About this task:
Bring together copies of the lines in the data below that contain the word "computer".

*** Extracted data

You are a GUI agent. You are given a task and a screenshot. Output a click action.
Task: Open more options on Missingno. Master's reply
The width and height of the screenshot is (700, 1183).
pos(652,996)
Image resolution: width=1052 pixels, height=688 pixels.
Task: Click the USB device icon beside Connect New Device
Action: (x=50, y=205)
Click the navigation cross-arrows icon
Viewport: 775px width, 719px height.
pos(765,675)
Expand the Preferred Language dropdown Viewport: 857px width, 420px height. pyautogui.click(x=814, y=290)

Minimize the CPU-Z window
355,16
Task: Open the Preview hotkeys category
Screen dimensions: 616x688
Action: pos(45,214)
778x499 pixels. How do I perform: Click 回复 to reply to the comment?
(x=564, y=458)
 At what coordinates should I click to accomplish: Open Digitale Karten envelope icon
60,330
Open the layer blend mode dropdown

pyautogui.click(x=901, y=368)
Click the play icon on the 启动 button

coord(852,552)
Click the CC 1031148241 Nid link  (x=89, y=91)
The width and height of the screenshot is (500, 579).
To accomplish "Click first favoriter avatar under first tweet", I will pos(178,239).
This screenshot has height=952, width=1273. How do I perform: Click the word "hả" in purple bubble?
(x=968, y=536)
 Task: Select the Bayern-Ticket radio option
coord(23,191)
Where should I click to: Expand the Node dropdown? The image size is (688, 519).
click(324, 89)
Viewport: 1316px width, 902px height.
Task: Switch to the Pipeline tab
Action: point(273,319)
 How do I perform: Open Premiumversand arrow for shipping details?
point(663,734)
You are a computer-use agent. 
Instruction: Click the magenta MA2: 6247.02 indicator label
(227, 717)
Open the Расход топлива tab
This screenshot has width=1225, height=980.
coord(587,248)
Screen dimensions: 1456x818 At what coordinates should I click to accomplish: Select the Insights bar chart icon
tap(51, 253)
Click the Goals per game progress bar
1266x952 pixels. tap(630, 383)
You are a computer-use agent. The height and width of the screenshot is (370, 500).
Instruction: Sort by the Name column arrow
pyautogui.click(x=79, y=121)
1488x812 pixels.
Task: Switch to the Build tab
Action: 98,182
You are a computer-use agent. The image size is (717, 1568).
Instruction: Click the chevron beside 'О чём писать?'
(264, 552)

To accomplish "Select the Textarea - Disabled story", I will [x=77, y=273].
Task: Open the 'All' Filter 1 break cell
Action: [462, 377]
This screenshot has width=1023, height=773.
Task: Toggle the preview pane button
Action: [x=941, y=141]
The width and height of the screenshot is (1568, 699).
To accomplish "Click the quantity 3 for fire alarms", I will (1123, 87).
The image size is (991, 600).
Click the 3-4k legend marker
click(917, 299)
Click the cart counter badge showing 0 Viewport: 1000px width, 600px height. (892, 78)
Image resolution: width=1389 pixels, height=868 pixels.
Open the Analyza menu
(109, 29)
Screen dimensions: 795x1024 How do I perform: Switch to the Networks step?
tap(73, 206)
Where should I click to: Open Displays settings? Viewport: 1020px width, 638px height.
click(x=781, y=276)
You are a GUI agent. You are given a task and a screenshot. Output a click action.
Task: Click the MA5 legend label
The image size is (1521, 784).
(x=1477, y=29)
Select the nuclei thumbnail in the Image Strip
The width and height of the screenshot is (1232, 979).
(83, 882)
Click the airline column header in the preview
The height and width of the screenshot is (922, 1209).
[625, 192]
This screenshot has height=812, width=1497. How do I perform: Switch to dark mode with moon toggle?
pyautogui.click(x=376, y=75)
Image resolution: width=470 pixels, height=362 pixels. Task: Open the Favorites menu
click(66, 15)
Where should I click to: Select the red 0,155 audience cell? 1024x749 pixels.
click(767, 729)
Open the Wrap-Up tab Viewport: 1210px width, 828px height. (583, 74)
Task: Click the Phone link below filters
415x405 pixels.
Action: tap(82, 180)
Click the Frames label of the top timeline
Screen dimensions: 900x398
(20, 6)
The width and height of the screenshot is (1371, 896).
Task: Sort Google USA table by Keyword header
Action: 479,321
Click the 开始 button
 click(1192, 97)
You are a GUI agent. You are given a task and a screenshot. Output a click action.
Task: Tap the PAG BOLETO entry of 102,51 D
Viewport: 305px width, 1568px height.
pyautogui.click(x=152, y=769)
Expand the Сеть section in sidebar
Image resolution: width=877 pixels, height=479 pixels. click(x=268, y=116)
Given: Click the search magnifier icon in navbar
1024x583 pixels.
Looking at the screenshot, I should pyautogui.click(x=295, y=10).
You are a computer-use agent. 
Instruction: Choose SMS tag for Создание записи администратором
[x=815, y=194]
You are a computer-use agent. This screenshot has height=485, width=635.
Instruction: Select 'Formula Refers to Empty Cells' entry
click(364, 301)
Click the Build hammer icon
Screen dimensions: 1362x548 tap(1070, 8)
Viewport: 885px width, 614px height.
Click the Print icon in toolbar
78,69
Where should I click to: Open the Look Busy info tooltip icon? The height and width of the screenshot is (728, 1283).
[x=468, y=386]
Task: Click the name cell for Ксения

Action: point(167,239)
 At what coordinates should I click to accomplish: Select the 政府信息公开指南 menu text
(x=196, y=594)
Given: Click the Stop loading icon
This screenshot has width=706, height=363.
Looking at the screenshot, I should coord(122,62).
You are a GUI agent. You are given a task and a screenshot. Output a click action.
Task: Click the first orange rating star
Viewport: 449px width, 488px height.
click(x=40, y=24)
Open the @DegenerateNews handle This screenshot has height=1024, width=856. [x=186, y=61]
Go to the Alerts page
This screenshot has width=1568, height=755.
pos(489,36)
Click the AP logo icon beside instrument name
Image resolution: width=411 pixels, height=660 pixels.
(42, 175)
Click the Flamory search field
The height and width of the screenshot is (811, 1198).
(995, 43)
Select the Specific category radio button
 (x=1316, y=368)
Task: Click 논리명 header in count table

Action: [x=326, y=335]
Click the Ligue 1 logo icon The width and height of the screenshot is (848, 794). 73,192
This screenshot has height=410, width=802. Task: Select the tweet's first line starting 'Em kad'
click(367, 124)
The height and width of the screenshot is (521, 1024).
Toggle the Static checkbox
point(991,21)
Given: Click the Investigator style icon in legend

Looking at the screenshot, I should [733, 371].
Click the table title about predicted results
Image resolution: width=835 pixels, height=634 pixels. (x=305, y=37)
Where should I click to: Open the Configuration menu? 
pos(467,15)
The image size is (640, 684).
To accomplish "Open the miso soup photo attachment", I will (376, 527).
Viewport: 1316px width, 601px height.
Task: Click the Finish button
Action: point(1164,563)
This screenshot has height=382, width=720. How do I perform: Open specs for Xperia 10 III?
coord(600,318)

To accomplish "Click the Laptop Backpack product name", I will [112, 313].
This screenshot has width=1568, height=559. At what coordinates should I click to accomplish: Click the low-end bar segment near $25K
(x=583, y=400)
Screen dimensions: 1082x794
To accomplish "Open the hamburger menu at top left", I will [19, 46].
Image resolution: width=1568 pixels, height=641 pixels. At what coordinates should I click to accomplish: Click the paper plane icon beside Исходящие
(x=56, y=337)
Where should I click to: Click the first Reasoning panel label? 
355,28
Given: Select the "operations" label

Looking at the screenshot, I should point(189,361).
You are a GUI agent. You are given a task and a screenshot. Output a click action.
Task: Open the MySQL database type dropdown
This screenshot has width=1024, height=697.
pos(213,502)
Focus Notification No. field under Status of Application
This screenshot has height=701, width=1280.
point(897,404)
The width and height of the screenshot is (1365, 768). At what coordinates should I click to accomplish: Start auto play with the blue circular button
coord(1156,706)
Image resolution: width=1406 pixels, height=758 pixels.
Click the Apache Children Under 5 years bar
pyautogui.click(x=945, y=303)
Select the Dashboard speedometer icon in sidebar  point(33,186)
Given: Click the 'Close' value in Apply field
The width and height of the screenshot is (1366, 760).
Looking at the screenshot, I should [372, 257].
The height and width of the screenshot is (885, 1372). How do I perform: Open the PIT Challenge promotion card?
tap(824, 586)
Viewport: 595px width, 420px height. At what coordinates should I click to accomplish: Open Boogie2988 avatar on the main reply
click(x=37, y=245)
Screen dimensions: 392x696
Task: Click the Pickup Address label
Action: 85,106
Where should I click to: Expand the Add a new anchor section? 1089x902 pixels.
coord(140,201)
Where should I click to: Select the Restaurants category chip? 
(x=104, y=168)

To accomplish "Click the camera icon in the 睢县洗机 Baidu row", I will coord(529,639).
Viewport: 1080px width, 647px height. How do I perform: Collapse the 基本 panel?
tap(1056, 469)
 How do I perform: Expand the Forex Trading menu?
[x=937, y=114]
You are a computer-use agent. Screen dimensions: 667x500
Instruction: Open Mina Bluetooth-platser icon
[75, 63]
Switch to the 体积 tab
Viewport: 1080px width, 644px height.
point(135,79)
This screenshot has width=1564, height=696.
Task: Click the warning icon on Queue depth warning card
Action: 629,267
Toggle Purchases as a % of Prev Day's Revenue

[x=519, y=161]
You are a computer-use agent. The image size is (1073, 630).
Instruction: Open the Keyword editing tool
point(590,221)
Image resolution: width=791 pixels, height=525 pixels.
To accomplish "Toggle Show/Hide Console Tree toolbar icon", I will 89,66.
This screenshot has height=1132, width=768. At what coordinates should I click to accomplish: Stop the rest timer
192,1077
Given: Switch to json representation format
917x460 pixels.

******

Exercise answer:
You are a computer-use agent. 
You are a computer-use agent. The height and width of the screenshot is (370, 500).
You are a computer-use agent. The image size is (717, 1568).
You are a computer-use agent. 
You are a computer-use agent. This screenshot has height=485, width=635.
You are a computer-use agent. Screen dimensions: 667x500
You are a computer-use agent. The image size is (1073, 630).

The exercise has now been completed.